§ Work task
Print each line from the start of the records below up through the line where "You are a computer-use agent." is found, exactly as given.
++++ Dataset extract
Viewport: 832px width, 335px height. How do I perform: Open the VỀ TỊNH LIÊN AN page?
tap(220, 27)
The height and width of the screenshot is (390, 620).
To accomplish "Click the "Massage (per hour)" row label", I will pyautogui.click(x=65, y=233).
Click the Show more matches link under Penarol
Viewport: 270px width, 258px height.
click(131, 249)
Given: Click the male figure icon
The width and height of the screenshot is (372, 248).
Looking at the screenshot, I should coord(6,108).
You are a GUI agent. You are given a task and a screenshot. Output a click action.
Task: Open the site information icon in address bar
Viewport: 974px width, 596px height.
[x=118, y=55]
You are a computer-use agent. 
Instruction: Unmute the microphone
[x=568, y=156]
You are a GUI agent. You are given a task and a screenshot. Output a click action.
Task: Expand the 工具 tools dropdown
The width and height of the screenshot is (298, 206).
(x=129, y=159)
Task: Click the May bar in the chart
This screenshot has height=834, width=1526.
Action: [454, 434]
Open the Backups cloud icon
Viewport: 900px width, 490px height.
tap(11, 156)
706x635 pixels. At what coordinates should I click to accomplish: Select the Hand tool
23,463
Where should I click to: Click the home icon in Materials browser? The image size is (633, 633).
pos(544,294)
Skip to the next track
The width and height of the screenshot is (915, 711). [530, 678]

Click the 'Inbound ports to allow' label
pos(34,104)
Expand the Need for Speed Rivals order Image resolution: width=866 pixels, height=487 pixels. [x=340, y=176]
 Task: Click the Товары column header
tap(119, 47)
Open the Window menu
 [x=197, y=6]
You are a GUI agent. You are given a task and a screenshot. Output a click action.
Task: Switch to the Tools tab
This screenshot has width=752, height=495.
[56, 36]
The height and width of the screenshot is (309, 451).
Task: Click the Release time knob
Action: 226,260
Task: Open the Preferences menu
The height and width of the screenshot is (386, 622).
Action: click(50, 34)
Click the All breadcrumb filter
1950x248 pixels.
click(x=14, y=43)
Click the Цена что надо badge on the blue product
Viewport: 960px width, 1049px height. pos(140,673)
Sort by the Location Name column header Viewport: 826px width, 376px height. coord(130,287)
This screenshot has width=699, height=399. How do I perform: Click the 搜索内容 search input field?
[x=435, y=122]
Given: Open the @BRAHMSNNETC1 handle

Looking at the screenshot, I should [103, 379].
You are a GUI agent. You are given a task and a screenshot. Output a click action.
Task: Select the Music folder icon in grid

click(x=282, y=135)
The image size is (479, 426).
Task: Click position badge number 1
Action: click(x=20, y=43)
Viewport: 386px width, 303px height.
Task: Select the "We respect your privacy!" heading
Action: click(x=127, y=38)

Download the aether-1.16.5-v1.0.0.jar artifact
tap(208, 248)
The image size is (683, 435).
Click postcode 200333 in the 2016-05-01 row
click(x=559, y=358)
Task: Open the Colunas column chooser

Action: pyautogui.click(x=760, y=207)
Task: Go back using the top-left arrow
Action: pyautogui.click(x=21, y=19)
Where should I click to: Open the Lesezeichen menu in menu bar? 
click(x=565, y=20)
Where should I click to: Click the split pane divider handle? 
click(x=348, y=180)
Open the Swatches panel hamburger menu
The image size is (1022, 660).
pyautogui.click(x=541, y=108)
++++++++
§ Response box
Viewport: 832px width, 335px height. How do I perform: Open the VỀ TỊNH LIÊN AN page?
tap(220, 27)
The height and width of the screenshot is (390, 620).
To accomplish "Click the "Massage (per hour)" row label", I will pyautogui.click(x=65, y=233).
Click the Show more matches link under Penarol
Viewport: 270px width, 258px height.
click(131, 249)
Given: Click the male figure icon
The width and height of the screenshot is (372, 248).
Looking at the screenshot, I should coord(6,108).
You are a GUI agent. You are given a task and a screenshot. Output a click action.
Task: Open the site information icon in address bar
Viewport: 974px width, 596px height.
[x=118, y=55]
You are a computer-use agent. 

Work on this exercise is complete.